So, what makes someone a part of a community? I always thought it was the neighborhood you lived in. You shop at the local [or nearby] stores, you go to parks by your home, and you get to know the neighbors and shopkeepers.
But, what about the neighborhood or area where you work – are you considered a part of the community? I’ve always, for the most part, worked in industrial parks or neighborhoods that had no connection to community and were only there for the purpose of Monday – Friday and providing food and goods to nearby office parks. On the occasional weekend day I would go in to work, the business parks would be abandoned. And forget about being able to stop by the deli to pick up a bite to eat.
However, the past few years my job has been in two distinct, bustling and alive neighborhoods in Portland: the Clinton Street area and then in the Belmont/Hawthorne area.
Each offered great options for food, coffee and picking up groceries for dinner. It was weird though. I always felt like I was invading the territory of the people who actually lived in the neighborhood. I felt like an imposter.
But then, it dawned on me that I was there five days a week, all day. I gave back to the community. I even visited on my off days to shop. It was like having two separate lives, one at home and one at work.
Each day I’d also took a break and would walk and explore each neighborhood, enjoying the walk, doing a little house porn watching. The streets around the Hawthorne, Belmont and Clinton were very quiet – most of the homeowners were gone – most likely at their own jobs, in other neighborhoods.
And now I’m working in downtown Vancouver, second exit off of I-5. On my way in, I see glimpses of downtown Portland, the race track, the Expo Center in my rearview mirror, and get to go the speed limit since I’m going against the traffic coming INTO Portland. [I originally checked with Amtrak to see if they offered some sort of commuter deal – ya know, take the bus to the downtown Portland train depot, hop on a train, then walk the mile to work. No dice. ]
But back to the commute. Passing the Expo Center I see the Interstate Bridge looming, knowing I’m close. Two exits later, down Broadway, I’m in a different state and city. Welcome to Vancouver, WA, baby!
Home of the original Burgerville! Pump your own gas, bitches! Sales tax! Phone booths on the corner!
But, laugh all you want Portlanders – downtown Vancouver is, well, kind of cool. My only myopic vision of Vancouver was being stuck in horrific traffic in horrific Fishers Landing one time long ago and a vague recollection of that mysterious round senior housing building.

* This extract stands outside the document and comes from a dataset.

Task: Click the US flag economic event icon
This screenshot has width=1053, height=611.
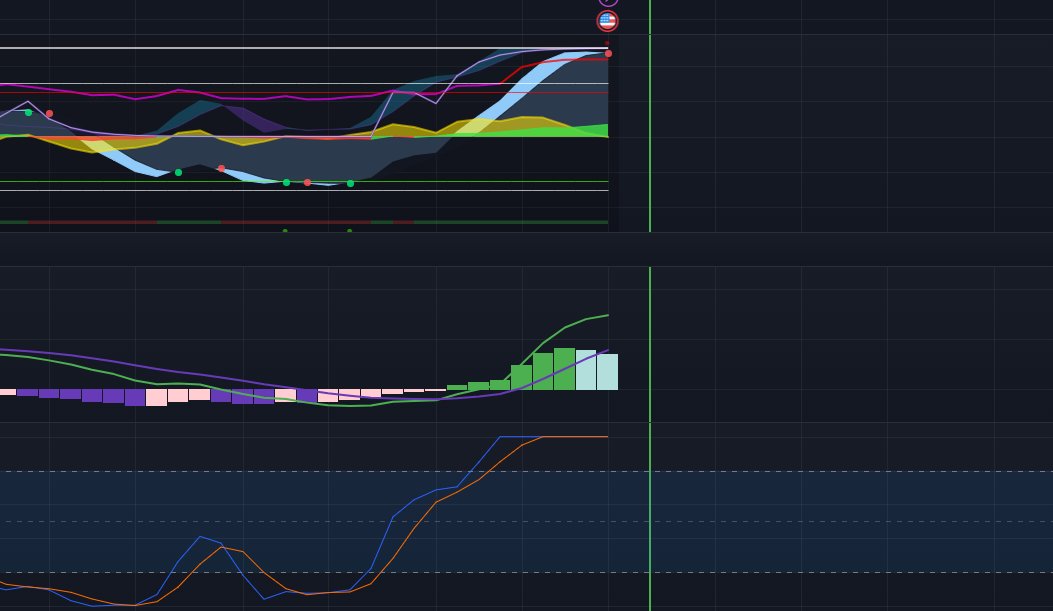Action: pos(607,20)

Downtown Vancouver though? Different story. My work takes me to an area called Uptown Village, where its Main Street is bustling. There’s ample parking. From my work, I can walk to a coffee shop owned by two “twentysomethings” according to the newspaper clipping they have on the wall [they serve a killer Americano – using Stumptown]. There’s a record store – a record store that sells tamales from the back room. Antique stores here and there. A Mexican joint and a bookstore [any bookstore that has an “oddities section” gets a thumbs up].
Truthfully, I have no idea what’s on either end of Main Street – it could be a 100 foot waterfall plunge or end of the earth or an eight-lane expressway. I’m myopic remember?

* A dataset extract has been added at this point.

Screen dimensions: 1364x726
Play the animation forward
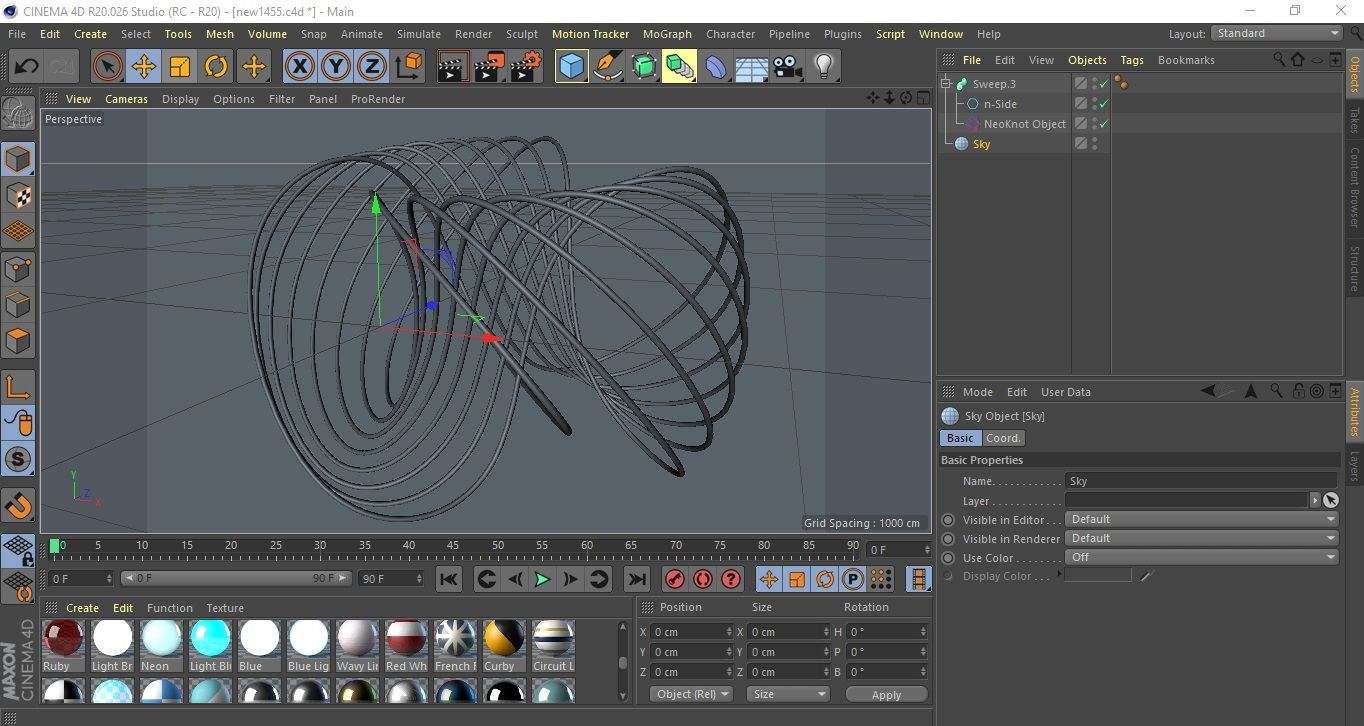pos(542,579)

But that one strip? It rocks.
So, here I am again – a visitor that feels like someone invading. I pick up the Vancouver Voice and read about the local issues or events that take place after 5 pm or on weekends, chat with the pizza store owner while waiting for a slice, check out the flyers for events [some in the hood, some over in Portland] on the tattoo shop windows, ponder about visiting the local brewpub or wonder what’s up with Governor Gregoire. But, then I split for home, cross the bridge and remember that I can’t pump my own gas.
I plan on doing some hardcore, lunch hour pedestrianism/ flâneurism and veer off to some of the side streets though during the week. Vancouver, you kind of fascinate me.